[[ Input data open ]]

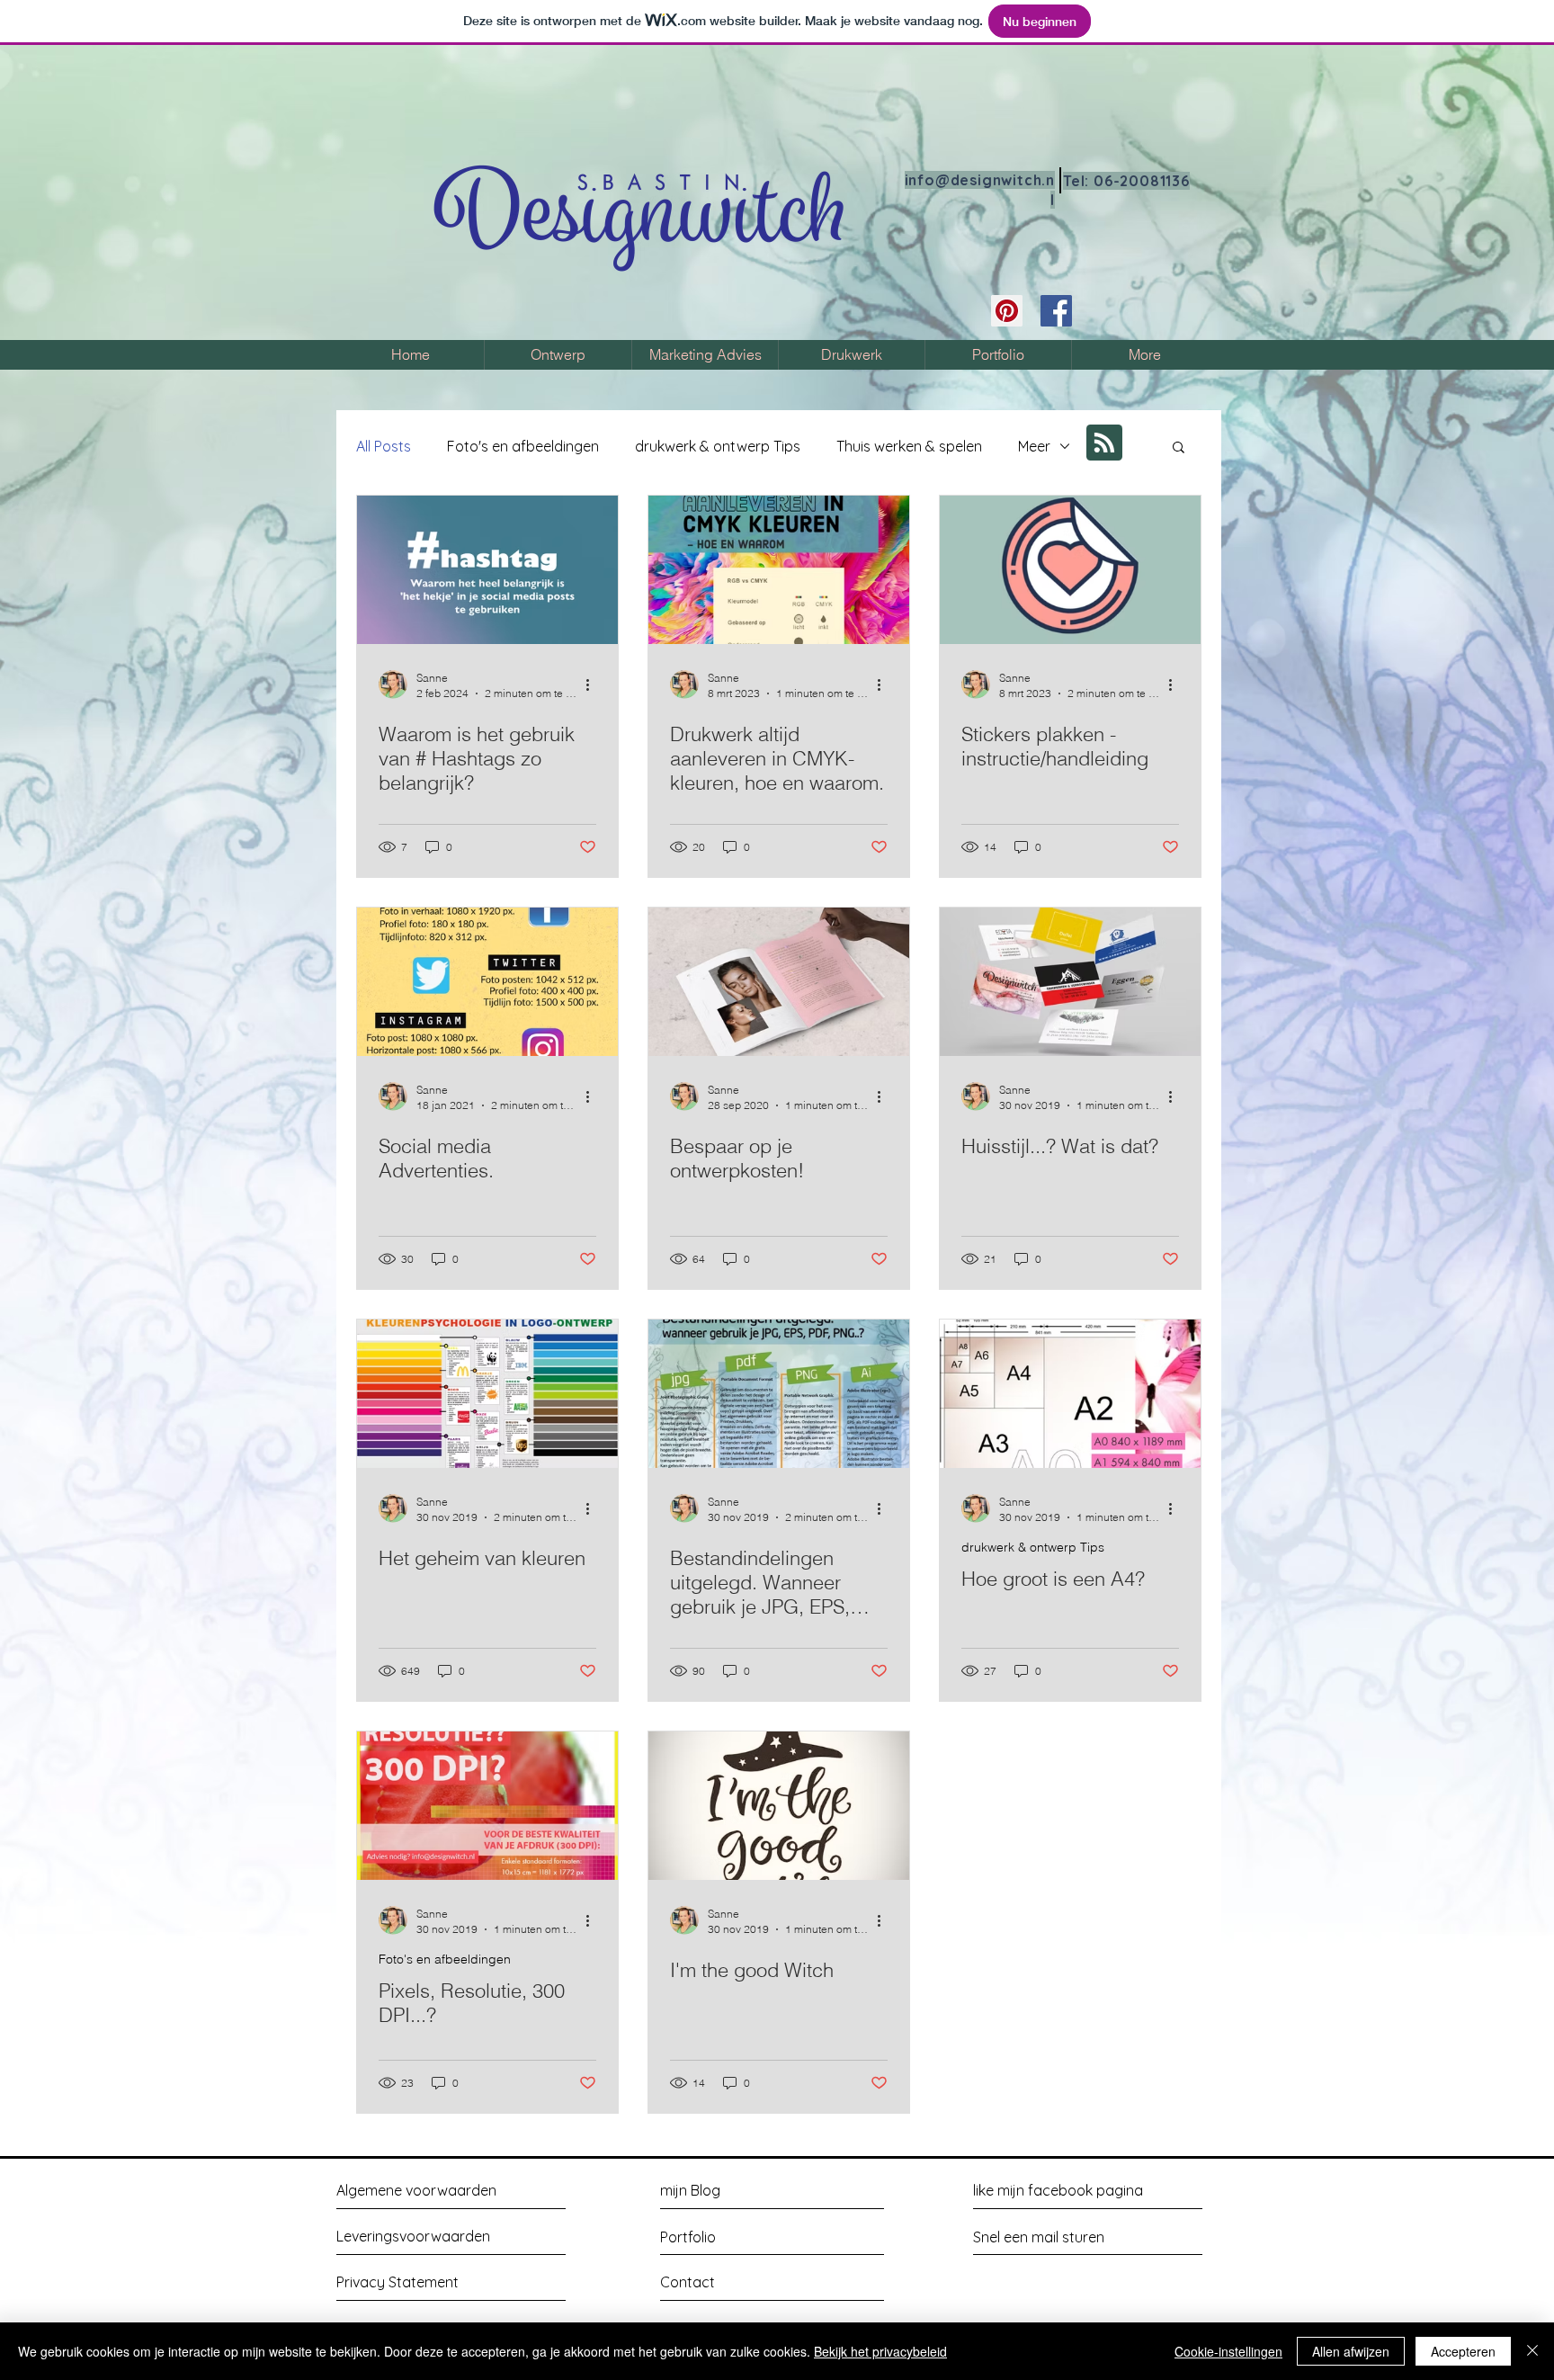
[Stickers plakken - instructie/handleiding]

[[ Input data closed ]]
[[ Input data open ]]

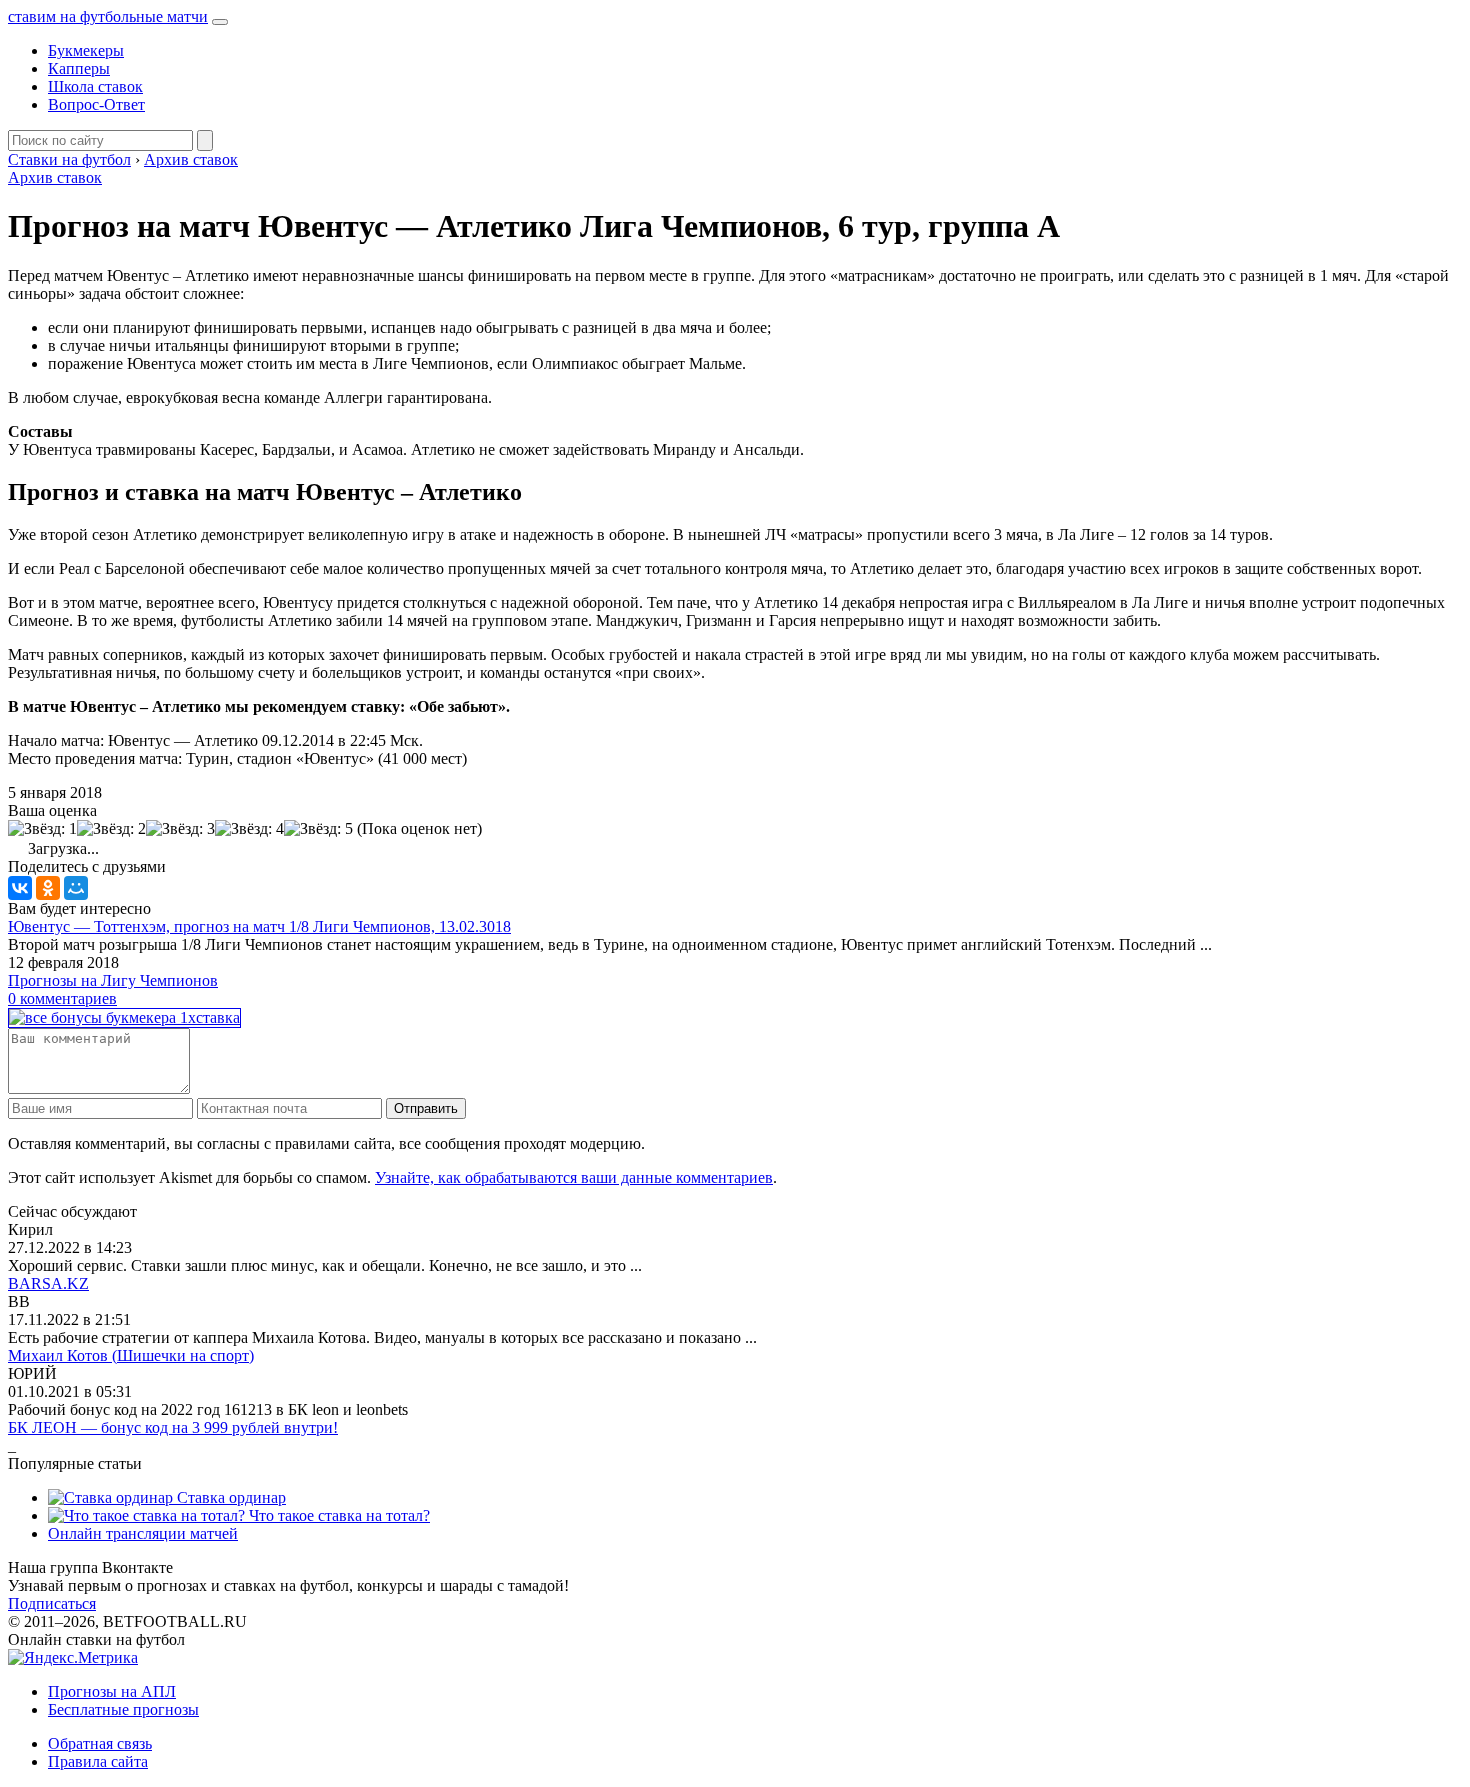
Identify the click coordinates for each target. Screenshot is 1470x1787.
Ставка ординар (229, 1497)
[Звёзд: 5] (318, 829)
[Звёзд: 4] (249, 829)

[[ Input data closed ]]

[Try it]
The line above containing "Identify the click", the line containing "[Звёзд: 4] (249, 829)", and every line between them are to be transcribed exactly; no other line is wanted.

[Exercise solution]
Identify the click coordinates for each target. Screenshot is 1470x1787.
Ставка ординар (229, 1497)
[Звёзд: 5] (318, 829)
[Звёзд: 4] (249, 829)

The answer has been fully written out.